黒龍が復活したとなると、早く紫苑を黒龍の呪縛から解き放たないと・・・。紫苑がいればきっと麻沙耶君は、こちらに付くに違いない。
私は麻耶姫様に聖水を託した。きっと麻耶姫様なら・・・玄武の姫君、麻耶姫様ならやり遂げてくださる。あの方の心は正義の心。何が起きようとも揺るがされない強い心をお持ちの方・・・。任せよう・・・。紫苑の事も麻沙耶君の事も・・・。
四神降臨 復活編 第6章 朱雀 (5)龍族の秘術
私は青龍国へ向かった。はじめ朱雀の皇子である私を衛兵たちは追い返そうとしたが、赤の勾玉を見せると、衛兵たちは頭を下げ、青龍王龍希様の前へ案内した。
「お久しぶりです、龍希様。」
「ああ、朱雀の皇子。今日は何か?」
「実は龍族に伝わる秘術はないかと伺いに参ったのです。」
「秘術?」
私は龍希様に色々話し、聞いてみたのだ。すると龍希様は顔を曇らせていうのだ。
「性を変える術はあるにはある。しかしそれは禁じられた秘術でね・・・。術を掛けられた者の体には相当負担がかかると聞いた。そしてその秘術はまさしく黒龍のみ使う秘術。」
「解くことはできないのですか?」
「できないことはないが・・・。まずは黒龍の呪縛からその少年を引き離さないといけないよ。早く術を解かないと命に関わるかもしれん。そうだ、気休めにしかならないと思うが、これを渡しておこう。」
と、龍希様はつぼに入ったものを渡す。
「これは青龍の聖水だ。邪悪なものを払拭してくれる。この聖水をその少年に飲ませると、邪悪な結界を払拭できるかもしれない。一度試してみたらいい。」
「ありがとうございます。一度試してみます。」
「んん・・・。」
私はその聖水の入ったつぼを大事に抱え、人間界へ戻る。本当にこの聖水が結界を取り除くことができるのかどうかはやってみないとわからないが、やってみる価値はあるのかもしれないのだ。
四神降臨 復活編 第6章 朱雀 (4) 朱雀の印
朱雀の印とは口ではよく表せないのであるが、とても綺麗な宝石のようなもの。生まれた時に抱いた状態で生まれてくる。

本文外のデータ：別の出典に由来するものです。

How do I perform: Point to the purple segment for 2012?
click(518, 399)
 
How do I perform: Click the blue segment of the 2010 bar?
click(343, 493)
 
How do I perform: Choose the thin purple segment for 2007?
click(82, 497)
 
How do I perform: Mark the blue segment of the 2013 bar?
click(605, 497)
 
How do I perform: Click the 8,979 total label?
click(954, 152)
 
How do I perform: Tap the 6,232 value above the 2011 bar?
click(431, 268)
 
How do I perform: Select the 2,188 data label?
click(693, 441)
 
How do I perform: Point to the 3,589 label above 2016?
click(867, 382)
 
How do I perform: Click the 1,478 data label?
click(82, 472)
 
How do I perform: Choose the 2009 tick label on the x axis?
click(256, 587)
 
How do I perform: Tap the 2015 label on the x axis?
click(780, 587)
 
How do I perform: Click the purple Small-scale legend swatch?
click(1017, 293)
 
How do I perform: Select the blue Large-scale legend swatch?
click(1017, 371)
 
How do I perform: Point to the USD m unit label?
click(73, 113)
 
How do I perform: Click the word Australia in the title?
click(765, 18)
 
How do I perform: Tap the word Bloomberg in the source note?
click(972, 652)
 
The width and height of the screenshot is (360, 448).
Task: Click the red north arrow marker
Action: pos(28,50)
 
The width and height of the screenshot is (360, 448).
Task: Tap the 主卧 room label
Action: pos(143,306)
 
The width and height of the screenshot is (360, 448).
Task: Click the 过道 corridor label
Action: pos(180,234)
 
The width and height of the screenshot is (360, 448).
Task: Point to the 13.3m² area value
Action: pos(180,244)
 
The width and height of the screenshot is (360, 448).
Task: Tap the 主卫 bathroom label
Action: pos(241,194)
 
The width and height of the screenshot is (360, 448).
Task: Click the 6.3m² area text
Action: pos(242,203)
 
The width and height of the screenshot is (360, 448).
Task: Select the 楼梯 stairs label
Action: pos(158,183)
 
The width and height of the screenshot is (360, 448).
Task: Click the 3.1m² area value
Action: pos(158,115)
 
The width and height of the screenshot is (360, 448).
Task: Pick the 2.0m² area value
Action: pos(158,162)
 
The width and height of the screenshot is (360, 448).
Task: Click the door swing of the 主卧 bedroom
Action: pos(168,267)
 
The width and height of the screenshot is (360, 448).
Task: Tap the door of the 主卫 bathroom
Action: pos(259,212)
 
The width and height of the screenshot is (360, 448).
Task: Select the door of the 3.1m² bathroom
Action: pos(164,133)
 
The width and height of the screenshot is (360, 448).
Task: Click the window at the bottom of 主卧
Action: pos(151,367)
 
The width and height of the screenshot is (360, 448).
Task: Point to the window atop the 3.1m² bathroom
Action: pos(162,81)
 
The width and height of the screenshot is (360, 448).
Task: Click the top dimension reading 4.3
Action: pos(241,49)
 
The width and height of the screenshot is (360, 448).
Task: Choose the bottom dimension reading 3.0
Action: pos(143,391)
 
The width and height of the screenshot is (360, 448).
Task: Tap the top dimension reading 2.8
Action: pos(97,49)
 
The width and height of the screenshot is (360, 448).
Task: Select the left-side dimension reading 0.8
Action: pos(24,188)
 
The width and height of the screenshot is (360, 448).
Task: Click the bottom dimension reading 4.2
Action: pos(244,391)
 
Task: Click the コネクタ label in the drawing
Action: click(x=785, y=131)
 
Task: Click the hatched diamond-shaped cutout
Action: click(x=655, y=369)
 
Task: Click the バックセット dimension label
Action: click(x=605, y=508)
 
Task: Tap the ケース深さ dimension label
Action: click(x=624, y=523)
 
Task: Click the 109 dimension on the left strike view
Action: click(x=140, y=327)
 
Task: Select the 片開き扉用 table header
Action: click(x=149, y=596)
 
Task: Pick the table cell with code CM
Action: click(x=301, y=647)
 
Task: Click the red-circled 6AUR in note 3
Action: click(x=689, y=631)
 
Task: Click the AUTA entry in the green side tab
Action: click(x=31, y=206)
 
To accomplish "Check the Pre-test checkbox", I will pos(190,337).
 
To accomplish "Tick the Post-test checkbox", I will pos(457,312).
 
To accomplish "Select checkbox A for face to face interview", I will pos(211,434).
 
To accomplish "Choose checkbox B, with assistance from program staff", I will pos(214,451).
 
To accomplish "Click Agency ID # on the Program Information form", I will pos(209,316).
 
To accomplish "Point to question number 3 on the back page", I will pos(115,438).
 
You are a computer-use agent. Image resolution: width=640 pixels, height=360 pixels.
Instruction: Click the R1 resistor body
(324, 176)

朱雀それぞれの色と形があり、私の場合は朱色である。だから朱央と名づけたらしい。そして紫苑は赤紫色の石。とても綺麗な赤紫。高貴な色で光り輝いている。まるでこの前あの少年紫苑君の心の奥底の清い心そのものだった。このことで私は紫苑君が私の妹ではないかと憶測する。しかしどうして男の子として育っているのか?それだけが疑問だった。しかしどうすれば紫苑を助けることができるのだろうか?あのまま黒龍の側にいたら、きっと紫苑はだめになってしまう。祠で私は紫苑の朱雀の印を見つめ、考え込んだ。
「朱雀様。どうかしたんですか?」
と亜樹が声をかけてきた。
「なんでもありません。ちょっと気になる少年がいてね。知ってるかい?3年生にいる黒田紫苑君を・・・。」
「はい。結構女の子に人気あるんですよね。何か?」
「あの少年は人 じゃない。」
「人じゃない???では?」
「朱雀かもしれないんだ・・・。それだけじゃない。もしかしたらこの私の双子の妹・・・。でもどうして少年なんだ?」
めずらしく悩む私を見てか、亜樹は私に言ったのだ。
「もしかしたらそういう術があるのかもしれませんね、朱雀様。何ていうのかなあ・・・操り人形というか・・・。亜樹はそういうことあまり知らないから、龍族に伝わる秘術があるのかもしれません。」
そうだ・・・。龍族の筆頭である青龍王龍希様なら、龍族に伝わる秘術を知っているのかもしれないのだ・・・。龍が操る術の事なら、龍希様に一度お会いして聞いてみるのも手・・・。早速私はすぐに青龍国へ向かった。
四神降臨 復活編 第6章 朱雀 (3)朱雀の国
私は休日、祠にこもり考え事を一日中していた。どうすれば紫苑君の心の闇、邪悪な気を取り除き、そして心の奥底の清い心、朱雀の気を引き出すことができるのだろうか。私はふと思い出し、私の生まれ故郷である朱雀国へ行ってみることにした。久しぶりに訪れる朱雀国。まだまだ再建途中ではあるが、父である朱雀王は人間界に住む私を快く迎えてくれた。
「父上、私は人間界で不思議な少年に出会いました。」
「不思議な少年?」
私は父にことの一部始終を話した。すると父は言葉を失ったのだ。それっきり話をしない父は私にあるものを渡したのだ。それはある札。人間界で言う命名札というべきか。そこにはこう書かれている。
『第二皇子 朱央 第二姫皇子 紫苑』
と。
私の妹の名前、それは紫苑というのである。母は黒龍族に捕まった少しの間、ずっと紫苑を抱き『紫苑、紫苑』と声をかけていた。しかしある日紫苑は取り上げられ、そして母は黒龍王に朱雀の力を吸収するために喰われたのだ。母は紫苑が処分されているものと思い込んでいた。もしそれがわが妹紫苑であれば、どうして黒龍の側にいるというのだ?そしてどうして男の子として育っているのだ?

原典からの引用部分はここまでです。